MATERIALS AND METHODS

This was a prospective in vitro analysis to assess recovery and TTD of E. coli or K. pneumoniae in BacT/Alert FN Plus anaerobic and Bactec Plus anaerobic/F resin-containing blood culture bottles inoculated with clinically meaningful peak, midpoint, or trough concentrations of cefepime, cefazolin, imipenem, levofloxacin, meropenem, and piperacillin/tazobactam. The institutional review board (IRB) at Hartford Hospital (Hartford, CT, USA) reviewed and approved the study. Written informed consent was obtained from healthy volunteers before donating whole blood for the study.

Antibiotics.

Commercially available formulations of meropenem (Fresenius Kabi USA, Inc., Lake Zurich, IL), imipenem (Fresenius Kabi USA, Inc., Lake Zurich, IL), cefazolin (Sagent Pharmaceuticals, Schaumburg, IL), cefepime (WG Critical Care, LLC, Paramus, NJ), levofloxacin (Aurobindo Pharma LTD, Telangana, India), and piperacillin-tazobactam (Fresenius Kabi USA, Inc., Lake Zurich, IL) were obtained through Cardinal Health (Dublin, OH) and reconstituted according to their package inserts.

Bacteria.

::::::::

■ **WHAT TO WORK ON**: Duplicate the passage of the materials and methods text starting with "Antibiotics." and going on through "their package inserts.".

■ **GIVEN DATA**:
::::::::

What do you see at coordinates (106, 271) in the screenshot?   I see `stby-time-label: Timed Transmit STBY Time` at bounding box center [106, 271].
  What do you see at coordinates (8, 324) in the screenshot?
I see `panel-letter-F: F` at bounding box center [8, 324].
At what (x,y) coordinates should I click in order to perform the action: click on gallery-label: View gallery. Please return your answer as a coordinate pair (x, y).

::::::::

■ **SOLUTION FOR THIS PROBLEM**:
Antibiotics.

Commercially available formulations of meropenem (Fresenius Kabi USA, Inc., Lake Zurich, IL), imipenem (Fresenius Kabi USA, Inc., Lake Zurich, IL), cefazolin (Sagent Pharmaceuticals, Schaumburg, IL), cefepime (WG Critical Care, LLC, Paramus, NJ), levofloxacin (Aurobindo Pharma LTD, Telangana, India), and piperacillin-tazobactam (Fresenius Kabi USA, Inc., Lake Zurich, IL) were obtained through Cardinal Health (Dublin, OH) and reconstituted according to their package inserts.